§ EXTRACTED DATA:
□ □ □ □
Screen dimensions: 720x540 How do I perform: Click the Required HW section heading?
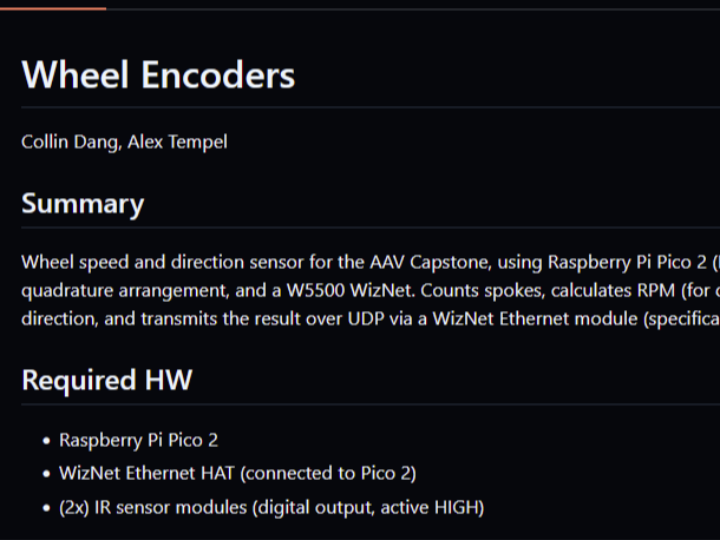coord(107,380)
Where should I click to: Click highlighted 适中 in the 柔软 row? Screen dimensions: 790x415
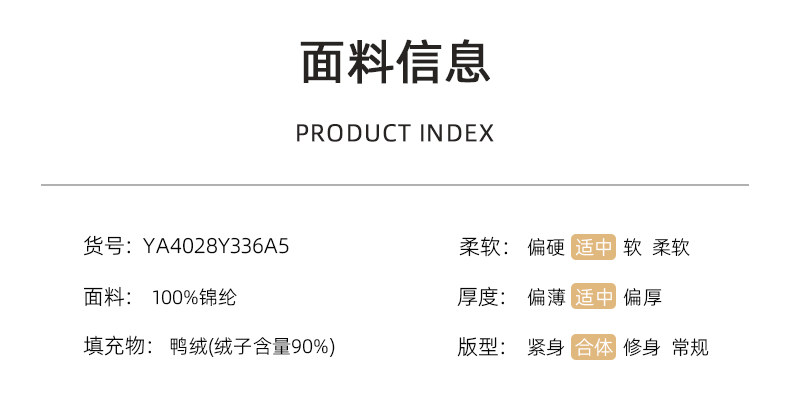(x=593, y=247)
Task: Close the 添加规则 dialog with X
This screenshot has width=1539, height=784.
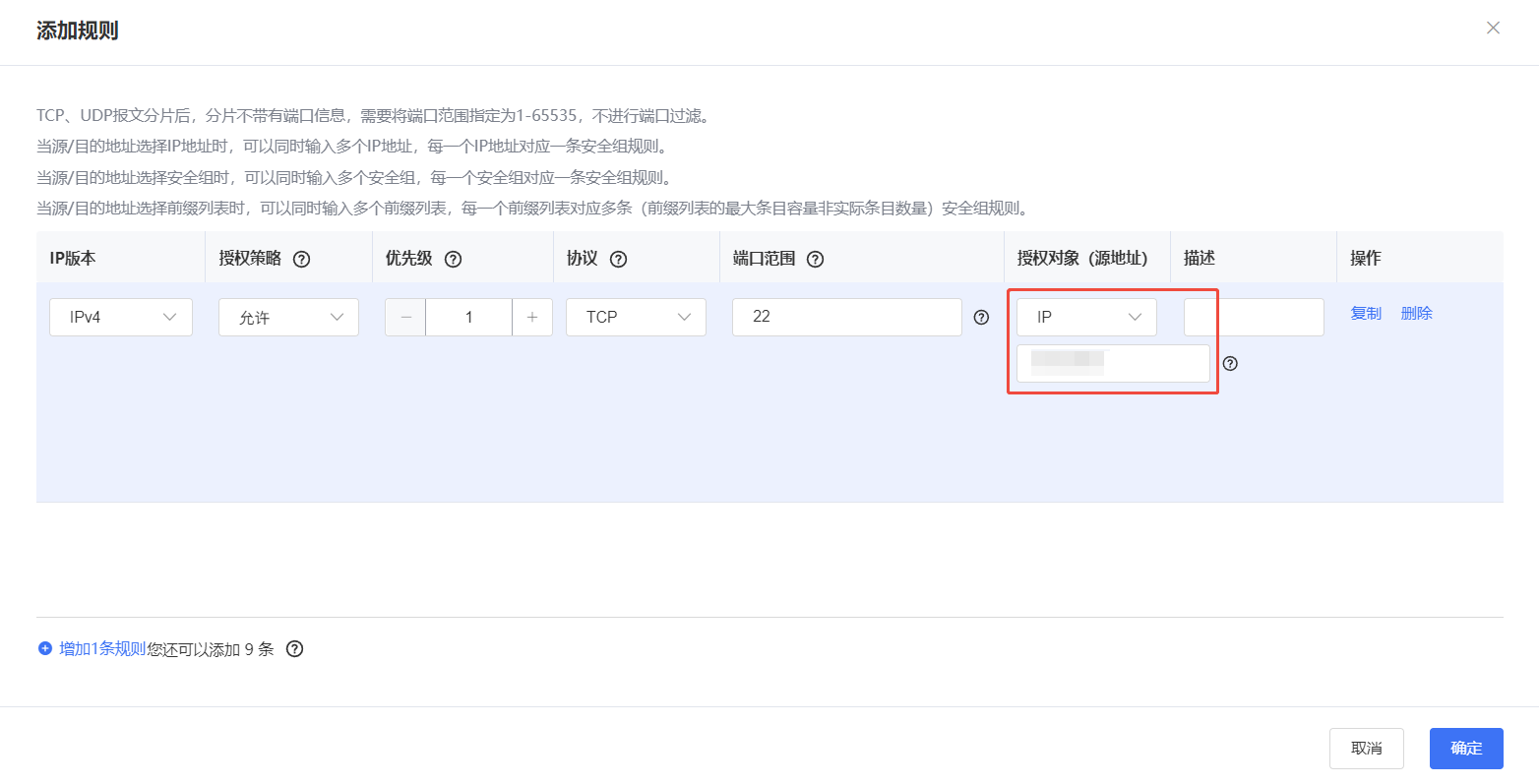Action: [x=1493, y=28]
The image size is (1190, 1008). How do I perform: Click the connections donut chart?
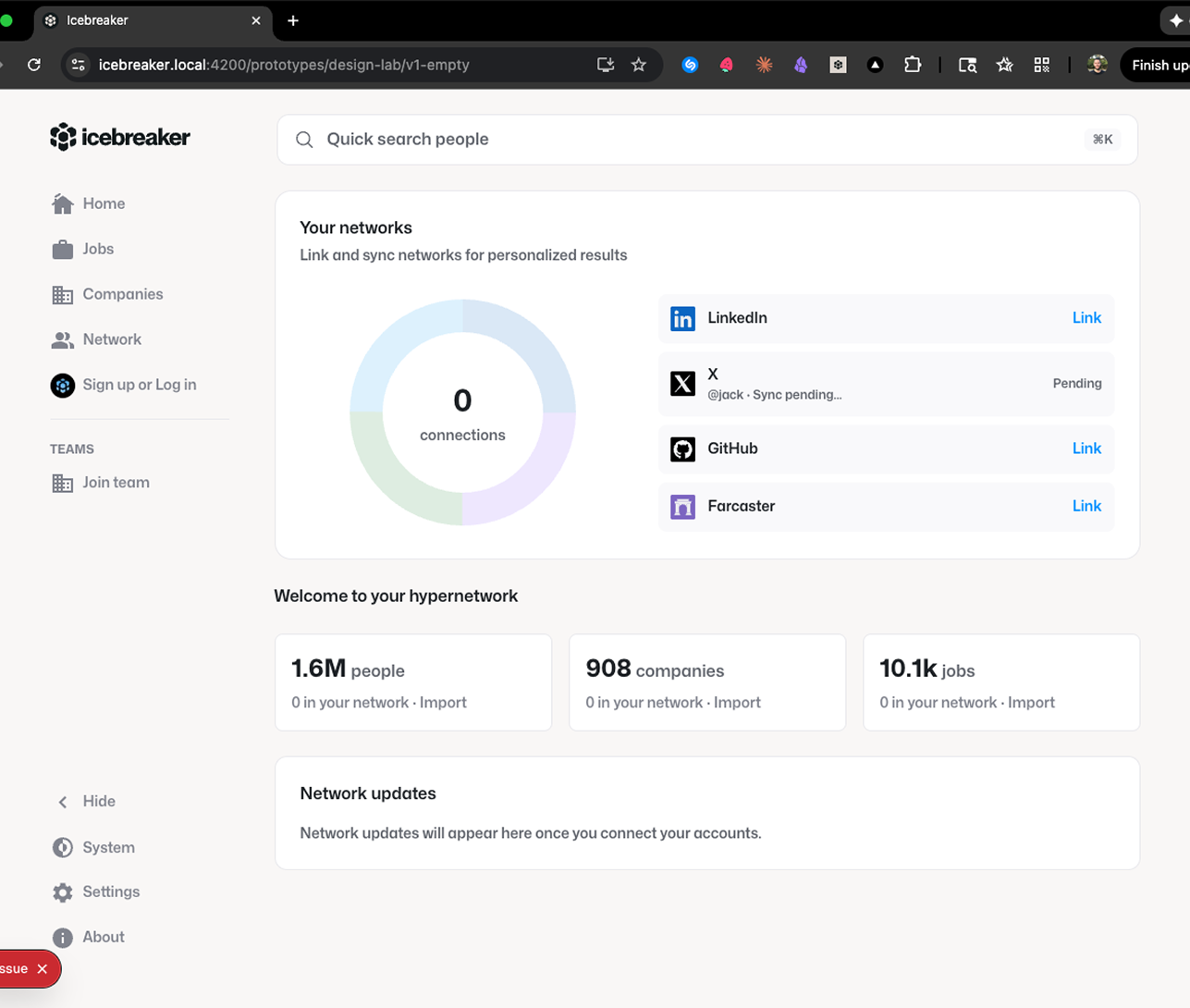[x=462, y=412]
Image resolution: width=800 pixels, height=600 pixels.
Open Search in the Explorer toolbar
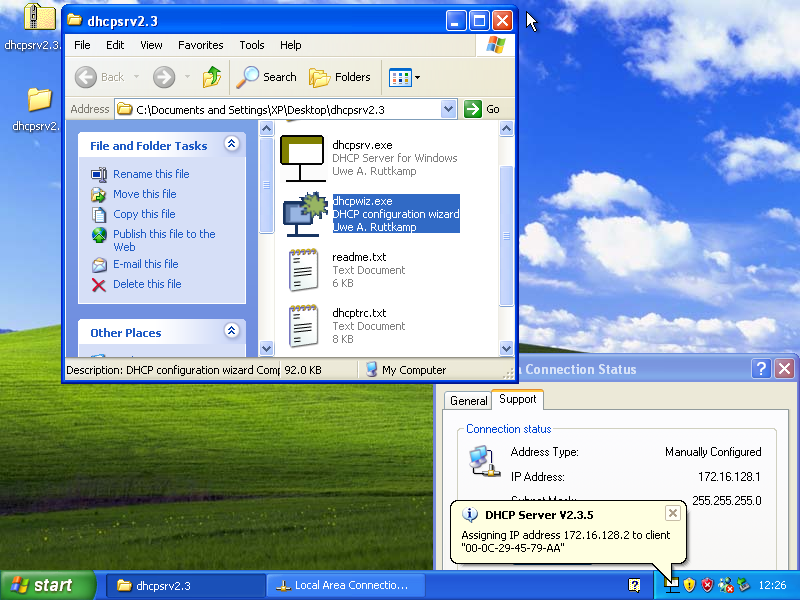click(266, 77)
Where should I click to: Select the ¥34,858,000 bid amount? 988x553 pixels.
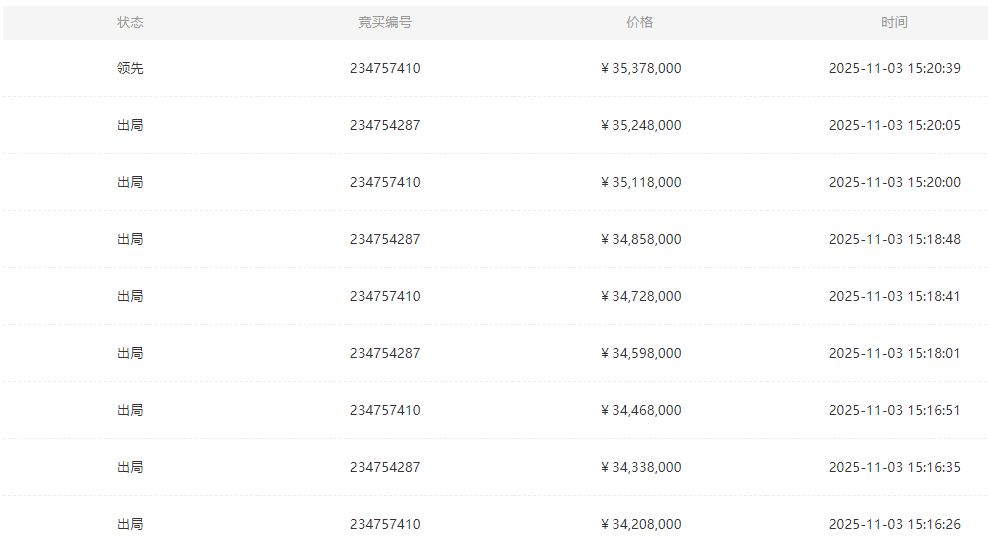click(x=641, y=240)
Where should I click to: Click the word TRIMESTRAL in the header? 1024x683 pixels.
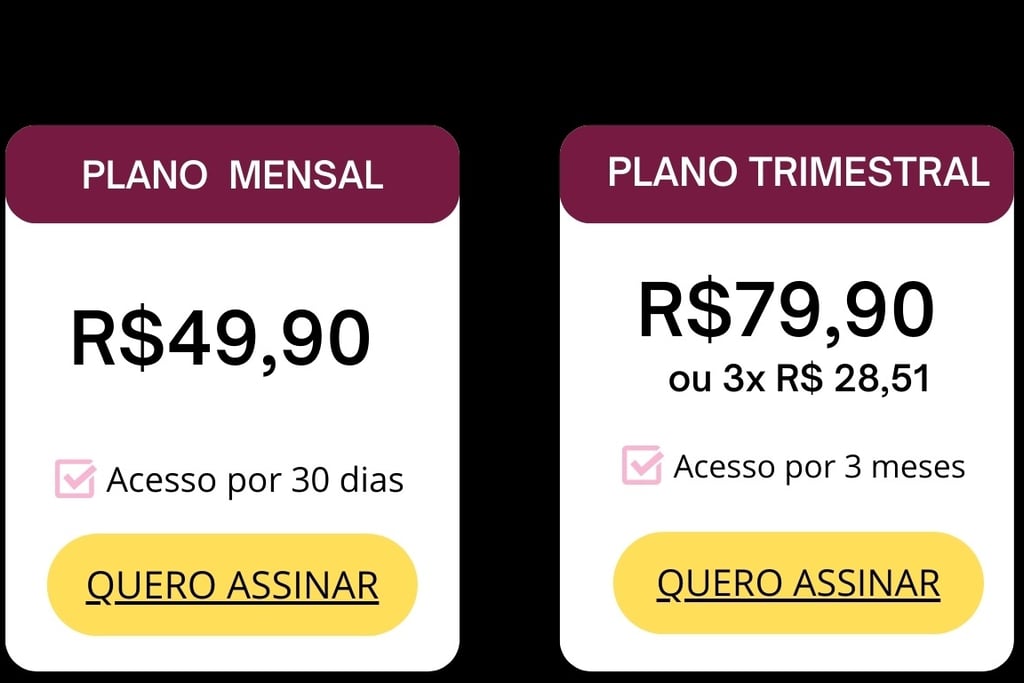[x=869, y=172]
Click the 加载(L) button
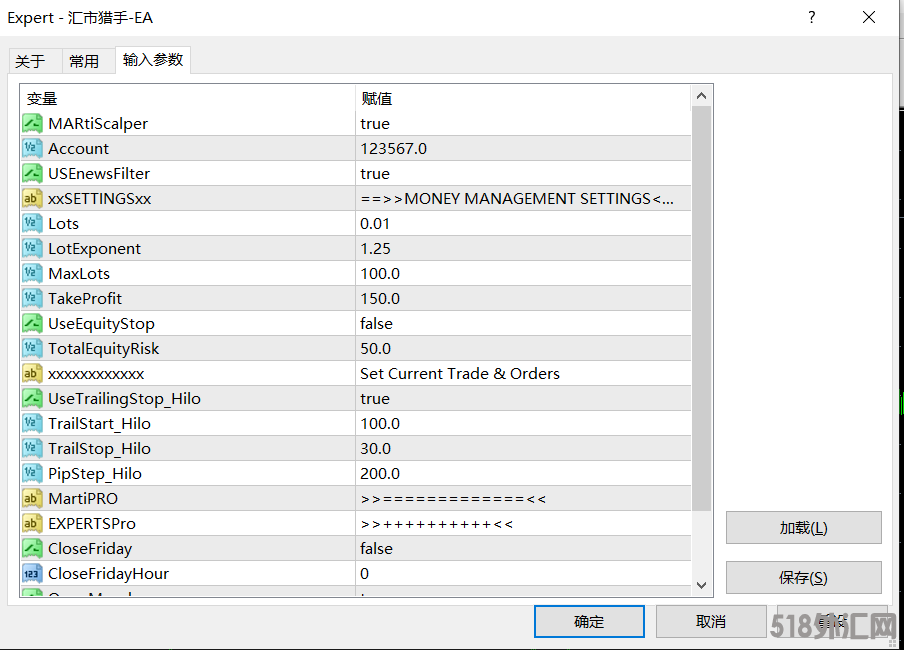This screenshot has height=650, width=904. (803, 528)
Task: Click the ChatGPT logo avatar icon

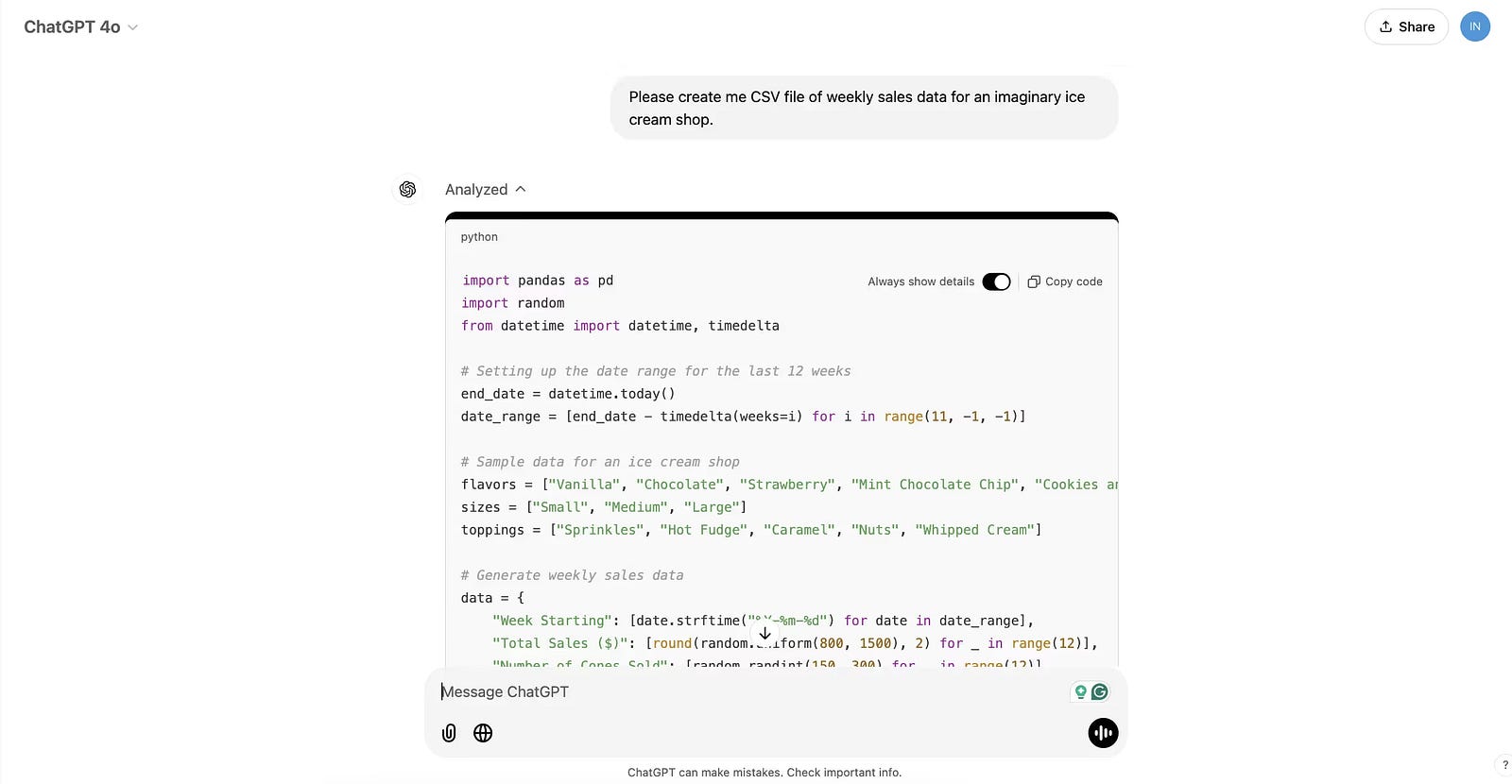Action: coord(407,190)
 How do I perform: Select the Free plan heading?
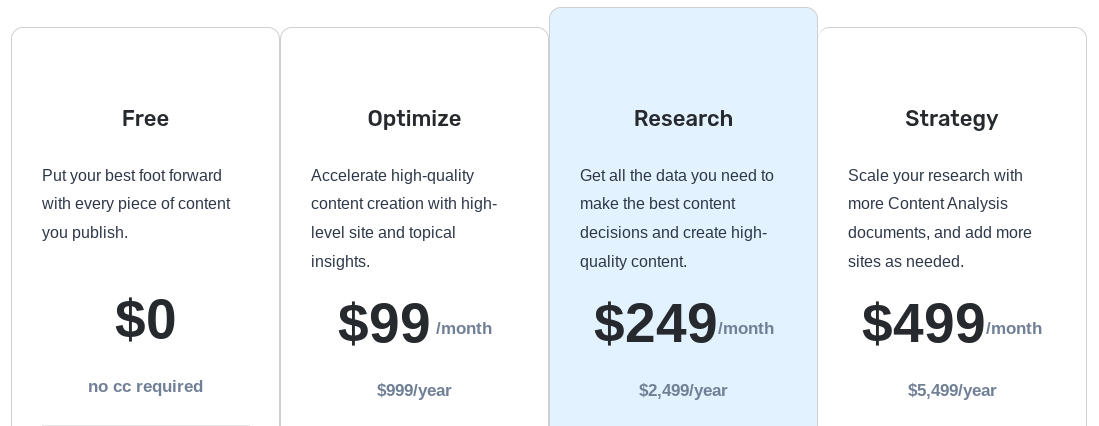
□ □ □ □
§ THE TASK: Output, exactly and only: the line containing "Click the 加载(L) button", the last line of the listing above, and every line in between. Leave the pictures out.

§ EXERCISE RESPONSE:
Click the 加载(L) button
This screenshot has height=650, width=904. (803, 528)
Task: Click the ChatGPT logo avatar icon

Action: coord(407,190)
 How do I perform: Select the Free plan heading?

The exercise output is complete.